INSTRUCCIONES A SEGUIR: ¿Puedes proseguir el texto sobre la declaración latinoamericana en apoyo de Pedro Castillo a partir de su última oración?

FRAGMENTO MOSTRADO:
Las palabras de los países latinoamericanos (México, Colombia, Argentina, Bolivia) que firmaron una declaración en apoyo del destituido presidente del Perú, Pedro Castillo (y nada sobre la expresidenta de Bolivia, Jeanine Áñez, encarcelada por años, a raíz de un golpe iniciado por Evo), pertenecen a los populismos de nuestra izquierda radical de la región. Al menos dos de ellos son democracias de movilización y confrontación que, no siendo y no estando en camino a una simple dictadura (por algo no podían firmar Cuba, Venezuela y Nicaragua), socavan sistemáticamente el espíritu del Estado de derecho, y carecen en su voluntad del aire liberal indispensable a todo sistema democrático, sea este de izquierda o derecha. Su mensaje, consciente o no, es ¡olvídense de la democracia! Se escudan en que se trata de una democracia oligárquica, mientras que ellos representarían genuinamente a los pueblos y sus verdaderos intereses, monserga que tiene más de 100 años. Hay que reconocer que el gobierno chileno se restó de sumarse a este discurso, lo que conociendo el origen político en el 2011 y, en parte, el 2019, no le debe haber sido fácil, y explica alguna contradicción menor.
No es para negar que a veces otro sector ha hecho lo mismo. Es a lo que se refería el canciller Carlos Martínez Sotomayor en 1962, cuando la administración Alessandri se oponía a expulsar a Cuba de la OEA —por cierta consecuencia diplomática y por política interna—, aludiendo a que Washington se apoyaba casi exclusivamente en dictaduras para castigar a otra dictadura. Los golpes siempre los cometen los otros. Toda esa escena también reflejaba la eterna crisis republicana en nuestra América, todavía viva sin señales de amainar 60 años después.

DATOS DISPONIBLES:
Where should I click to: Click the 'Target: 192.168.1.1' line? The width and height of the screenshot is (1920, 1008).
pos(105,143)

==

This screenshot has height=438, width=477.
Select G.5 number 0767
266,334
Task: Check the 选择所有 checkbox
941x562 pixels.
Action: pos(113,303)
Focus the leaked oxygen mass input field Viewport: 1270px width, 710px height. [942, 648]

RESPUESTA AL PROBLEMA:
En el caso que nos ocupa, los cuatro países se saltaron olímpicamente el intento de autogolpe de Castillo, que por más patético y desesperado que haya sido, eso fue, un golpe de Estado, aunque haya resultado fallido. Otra cosa es que tener siete presidentes en seis años, y vivir destituyéndolos, junto con experimentar el mismo proceso de disolución o fragmentación interminable de agrupaciones políticas tradicionales, erosiona la democracia y es aderezo para el renovado caudillismo o caciquismo de la política latinoamericana. Un país así comete suicidio institucional.
A propósito de esto último, la declaración de los cuatro países a todas luces fue pergeñada por el México de AMLO, aunque con raíces en actitudes recurrentes del México posrevolucionario y su doble discurso. Truena contra la hegemonía y el imperialismo esgrimiendo la Doctrina Estrada, la no intervención, practicando todo lo contrario, es decir, interviniendo; como no puede hacer nada significativo con EE.UU., transfiere su ímpetu sobre la región y América del Sur, en lo que en otra época se llamó “subimperialismo”. Ahora escogió a Perú. A propósito, AMLO y Trump —otra recurrencia— se parecen bastante y se entendieron bien, en actitud de populismo barato. Son legítimas las elecciones que ganan; si las pierden, se las robaron. Ahí se resume la tragedia latinoamericana que políticos de Washington quieren importar a su sistema.
En este año que termina, en Chile tuvimos una pequeña dosis de esta medicina subimperialista, cuando el canciller Marcelo Ebrard, en flagrante descortesía intencional, visitó al Presidente electo Gabriel Boric sin pasar —o explicar públicamente— por nuestra Cancillería ni reconocer a nuestro gobierno una impecable observancia electoral.
Si el Perú no se estabiliza, será la hora de los Chávez, los AMLO, los Bolsonaro y los Evo. En ese caso, no se crea que aquí nos libraremos tan fácilmente.